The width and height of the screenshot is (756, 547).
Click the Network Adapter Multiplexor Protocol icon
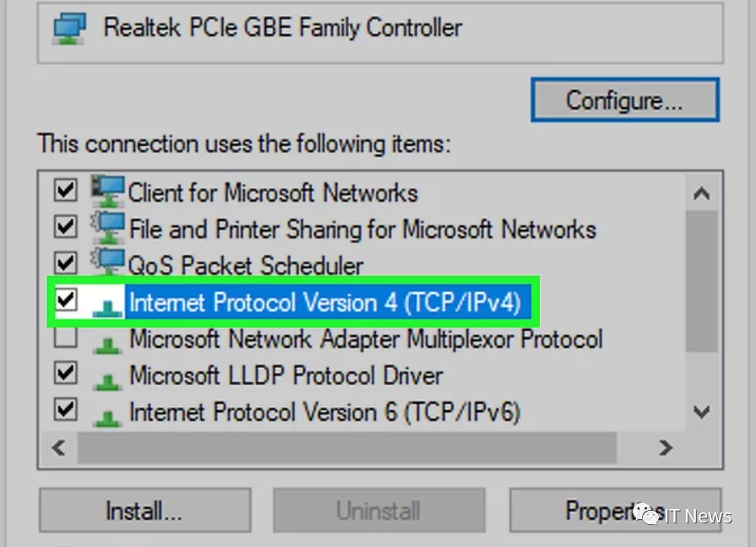tap(106, 341)
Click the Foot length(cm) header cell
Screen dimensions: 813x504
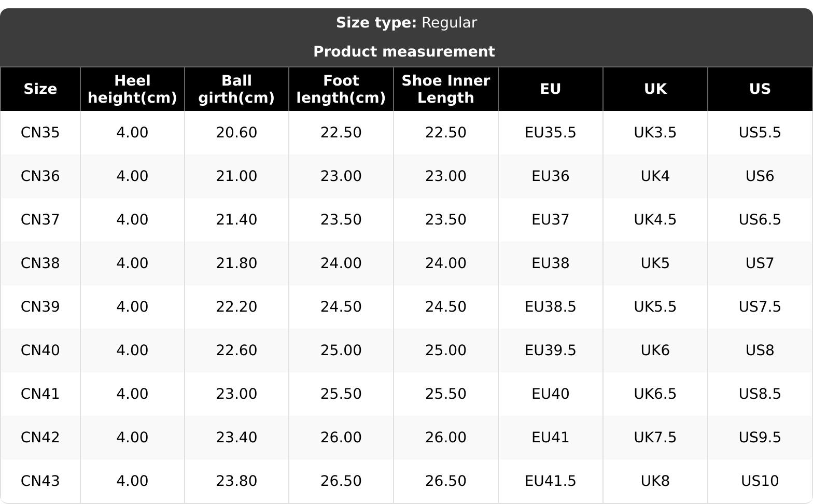point(341,89)
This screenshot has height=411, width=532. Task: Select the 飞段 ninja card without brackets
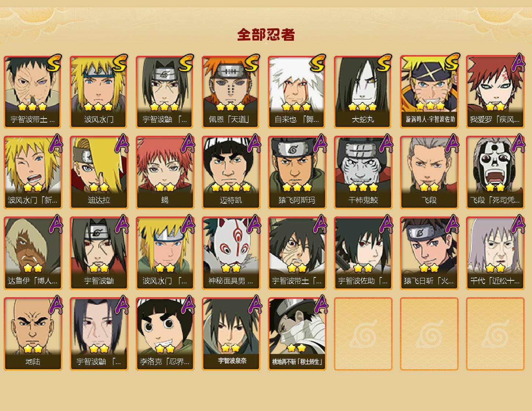[x=429, y=172]
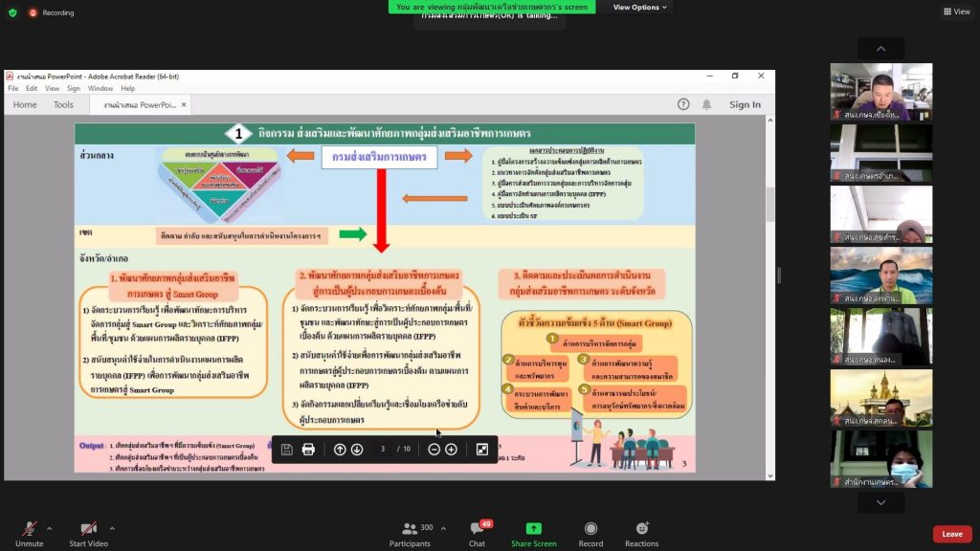The width and height of the screenshot is (980, 551).
Task: Go to next page with down arrow
Action: coord(357,450)
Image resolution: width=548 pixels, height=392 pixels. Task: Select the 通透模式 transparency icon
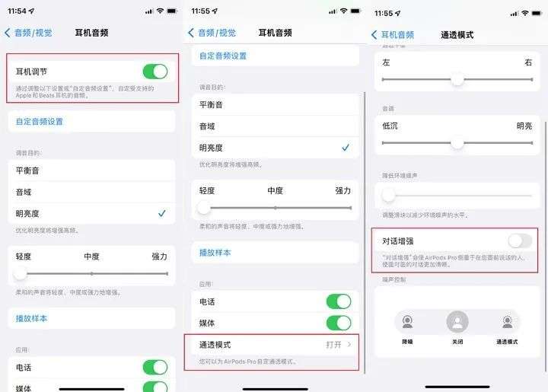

--------

* **Work instructions**: Where an entry holds a picture, drop it and transcribe everything else exactly.

* **Expected answer**:
The width and height of the screenshot is (756, 547).
Click the Network Adapter Multiplexor Protocol icon
tap(106, 341)
Click the Foot length(cm) header cell
Screen dimensions: 813x504
point(341,89)
This screenshot has height=411, width=532. Task: Select the 飞段 ninja card without brackets
[x=429, y=172]
The width and height of the screenshot is (980, 551).
Task: Go to next page with down arrow
Action: coord(357,450)
Image resolution: width=548 pixels, height=392 pixels. Task: Select the 通透模式 transparency icon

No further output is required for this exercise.